Peter Sagan still has a ways to go to match cycling's legends, but his win in Paris-Roubaix is a big step forward.

FLORENCE, Italy (VN) — Peter Sagan achieved a new status after winning Paris-Roubaix in the famous velodrome Sunday. Now, some are saying he is on his way to being one of the greatest cyclists of all time.

“He’s not that good like Eddy Merckx, who was good in the grand tours,” said teammate Marcus Burghardt, “but he’s not that far behind.”

After out-sprinting early breakaway Silvan Dillier (Ag2r La Mondiale), the world champion added a Roubaix cobblestone to his trophy case, which already includes so many other prizes. The French monument stands above the others alongside his win in the Belgian monument Tour of Flanders and three world titles, from 2015 in Richmond to 2017 in Bergen.

“You just see the class of this rider,” Burghardt added. “This guy is so unique, and there aren’t many riders in the peloton who’ve achieved this already in this age or even in the past.

“I think he’s on level with really big riders — and he still has a great future ahead.”

Peter Sagan
Peter Sagan rode smoothly through some of the worst terrain of the day at sector 4, proving once again that he is a master bike handler. Photo: Jim Fryer / BrakeThrough Media | www.brakethroughmedia.com

The time was right for another big win with critics circling. In social media and print, it was noted before Paris-Roubaix that for such a star cyclist, Sagan’s palmarès is lacking in big monument wins.

Even with his second monument win, the 28-year-old Slovak is not the best in cycling based on numbers alone. Others have more monuments: Alejandro Valverde (Movistar), Philippe Gilbert (Quick-Step Floors) — both with four — Damiano Cunego (Nippo Vini Fantini) and Vincenzo Nibali (Bahrain-Merida) — three.

Sagan has a long way to go to match those riders and likely an impossible road ahead to match cycling’s greatest of all time, Merckx. The Belgian won almost every race in the 1960s and 1970s, including five times the Tour de France and Giro d’Italia. Amazingly, he won 19 of the five one-day monuments.

Cycling and the world have changed. Cyclists now specialize and peak once or maybe twice in a year for certain events whereas in Merckx’s time, and even through the 1990s, professionals raced from start to end at full power.

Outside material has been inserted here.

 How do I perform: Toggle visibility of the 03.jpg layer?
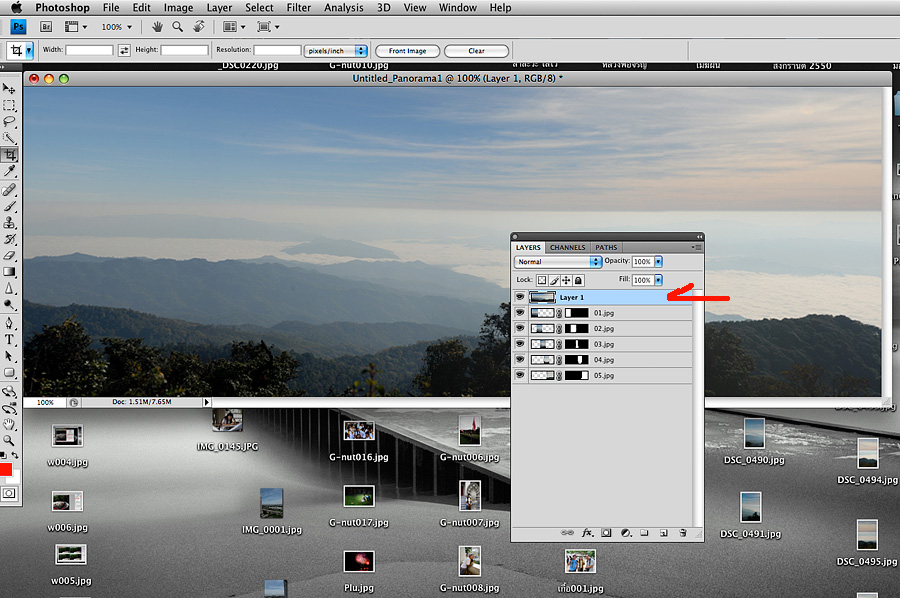(x=519, y=344)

Peter Sagan (Bora-Hansgrohe) was among many top riders ready to face-off on the cobbles of Northern France in the race nicknamed the “Hell of the North.” Photo: Iri Greco / BrakeThrough Media | brakethroughmedia.com

Chris Froome will spend weeks at altitude in remote locations just to be ready to target a single grand tour. He’s been successful, winning four times the Tour de France already.

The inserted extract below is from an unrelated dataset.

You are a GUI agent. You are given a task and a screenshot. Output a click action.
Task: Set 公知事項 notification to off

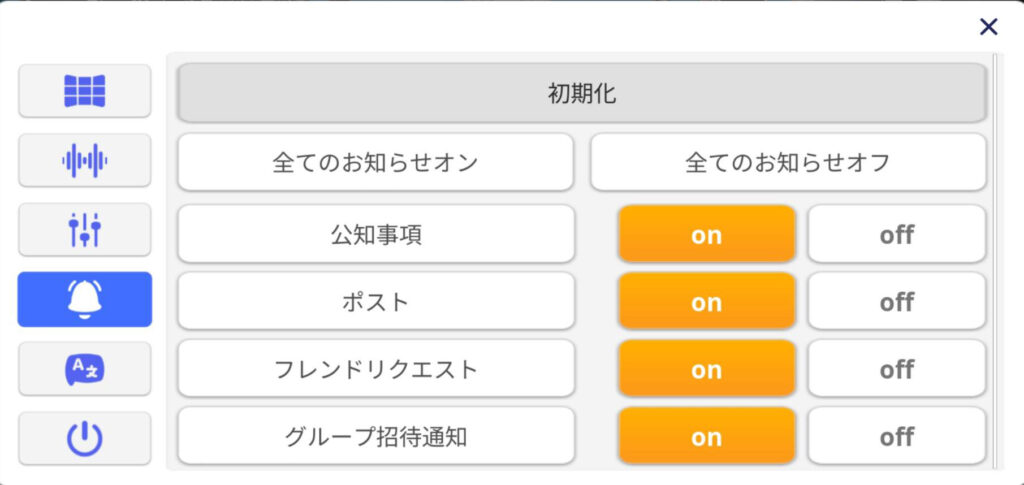click(897, 234)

Sagan cannot match Merckx, even if some say he could lose weight and challenge for the Tour de France overall victory. Although he has already won eight stages and five times the green points jersey.

His magnetism is not from the results alone, but his short and funny sound bites that fit perfectly in the modern 140-character age. Or his stunts that can be easily converted to GIFs or short video files and shared worldwide. How many other Paris-Roubaix winners mounted their bikes after the press conference and left the hall riding down a flight of stairs?

His new teammate Daniel Oss summed it up, “He’s a really cool guy, a really big champion, an amazing person.”

Specialized bikes, which rolled out a new sparkly gold Sagan line ahead of Flanders, and kitchen and bath sponsors Bora and Hansgrohe love the publicity that comes with his wins and near-misses.

“The Roubaix win he missed in the palmarès,” team general manager Ralph Denk said. “It was very important for him and for us as a team. We won Gent-Wevelgem but lost Flanders, the other races weren’t so good for us.

“If you win a race from a small break is nice. Also when you win in a bunch sprint like in Gent-Wevelgem. Always, his goal is win in a special style, but in the end, it doesn’t matter.”

Sagan himself said that he “prefers to make a show” after Milano-Sanremo and that “it doesn’t matter if you win or lose.”